I will say that if the evangelical elite are good at one thing it is throwing people under the bus. Which is darkly humorous to me over the ruckus they made from Driscoll saying he did the same thing. They have achieved their comfortable niche and they want to enjoy it undisturbed, just adulation and obedience from the loyal. They are no longer young, restless, and they are only technically reformed. And like the pope before them, they are not all to happy at these upstarts crying “semper reformanda.”

Conclusion

I will say this for Russell Moore, weasel though he may be, he at least has been clear. Russ has made a career out of saying leftist things in a conservative voice. And he has not hesitated to call in to question the salvation of those who disagree with him. As Aaron Renn has recently pointed out he talks like an old school fundamentalist, all fire and damnation, particularly if you voted for Trump, or didn’t get vaccinated, or were Southern Baptist. For these reasons I do not like him. But if I were honest I would sooner have him and his honesty over the cowering but somehow prideful bunch who chides me for being a little too extreme in my orthopraxy. 

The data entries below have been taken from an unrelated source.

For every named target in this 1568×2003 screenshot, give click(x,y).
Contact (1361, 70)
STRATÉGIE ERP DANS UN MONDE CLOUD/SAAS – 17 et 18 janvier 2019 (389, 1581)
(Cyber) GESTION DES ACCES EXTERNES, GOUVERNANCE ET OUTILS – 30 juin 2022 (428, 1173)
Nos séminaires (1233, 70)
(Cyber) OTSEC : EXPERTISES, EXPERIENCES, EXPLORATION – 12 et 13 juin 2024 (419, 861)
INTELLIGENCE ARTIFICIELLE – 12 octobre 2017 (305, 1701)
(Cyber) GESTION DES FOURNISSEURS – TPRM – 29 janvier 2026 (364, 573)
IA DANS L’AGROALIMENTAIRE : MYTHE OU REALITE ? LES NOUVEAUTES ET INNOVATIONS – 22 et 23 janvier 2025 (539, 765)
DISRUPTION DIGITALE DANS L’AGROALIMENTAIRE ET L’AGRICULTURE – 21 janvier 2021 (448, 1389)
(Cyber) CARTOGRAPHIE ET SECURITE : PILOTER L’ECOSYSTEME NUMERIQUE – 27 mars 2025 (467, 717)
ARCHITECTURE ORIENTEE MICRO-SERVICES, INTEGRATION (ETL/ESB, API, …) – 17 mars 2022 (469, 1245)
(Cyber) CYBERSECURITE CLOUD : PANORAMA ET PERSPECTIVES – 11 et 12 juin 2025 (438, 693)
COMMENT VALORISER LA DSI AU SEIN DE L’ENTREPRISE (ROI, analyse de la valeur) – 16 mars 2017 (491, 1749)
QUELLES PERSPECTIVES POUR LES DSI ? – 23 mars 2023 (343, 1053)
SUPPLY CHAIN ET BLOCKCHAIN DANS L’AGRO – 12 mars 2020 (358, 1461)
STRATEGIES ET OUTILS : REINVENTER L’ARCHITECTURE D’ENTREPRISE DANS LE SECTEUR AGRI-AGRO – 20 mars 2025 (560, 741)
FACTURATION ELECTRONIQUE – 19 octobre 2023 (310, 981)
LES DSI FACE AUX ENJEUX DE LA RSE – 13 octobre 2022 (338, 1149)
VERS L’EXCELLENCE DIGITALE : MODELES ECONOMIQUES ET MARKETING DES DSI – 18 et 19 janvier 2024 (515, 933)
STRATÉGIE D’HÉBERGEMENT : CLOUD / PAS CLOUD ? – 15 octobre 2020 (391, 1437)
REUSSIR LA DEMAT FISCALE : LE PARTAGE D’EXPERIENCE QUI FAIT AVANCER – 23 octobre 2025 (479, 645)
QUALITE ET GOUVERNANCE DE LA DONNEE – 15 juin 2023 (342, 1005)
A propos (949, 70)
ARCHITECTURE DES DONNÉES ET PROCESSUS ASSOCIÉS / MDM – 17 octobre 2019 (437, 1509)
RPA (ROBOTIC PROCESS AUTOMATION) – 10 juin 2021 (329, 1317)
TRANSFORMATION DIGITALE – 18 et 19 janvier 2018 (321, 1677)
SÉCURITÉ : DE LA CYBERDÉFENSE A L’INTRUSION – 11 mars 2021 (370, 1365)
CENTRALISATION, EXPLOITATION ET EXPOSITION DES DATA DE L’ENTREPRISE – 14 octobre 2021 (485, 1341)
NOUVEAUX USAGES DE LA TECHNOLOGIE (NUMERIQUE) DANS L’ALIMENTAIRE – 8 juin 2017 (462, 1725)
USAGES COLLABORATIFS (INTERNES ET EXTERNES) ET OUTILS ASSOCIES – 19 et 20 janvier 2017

I think we are prime for a new reformed movement here in America, our betters see it coming and hope to make quick work of us. Don’t give em the chance, batten down the hatches, hoist the Luther’s Rose, damn the cannons and full speed ahead. 

*ironically a good bit of Chandler’s success was in his tweaking of seeker sensitive methods while critiquing the old ones. As evidenced by the fact that most of these young guys were really distracted by the quality of the production value that their local church just could not match.

**Sorry, baby murderer, abortion supporter.

***Jonathan Leman from 9 Marks response was good though, while managing to never speak the identity of Wilson Who Must Not be Named In Polite Circles.

****I started this article intending to focus on McCracken’s piece entirely, but while there were a few good small points, such as raise your objections directly to your own pastor, which I have done and agree with; most of it could be summed up in the words of your Italian cousin Ira, “Who you gonna believe here, me? Or your own lyin eyes?” As I have written before many decent sized church, pastors sound similar, because they are similar. They run in the same circles, they read the same books and blogs, and the leftists in their churches are much more trendy and hospitable than the conservatives. It is fair to use the generic, when I begin to see a difference in trends, you will see a difference in my terminology.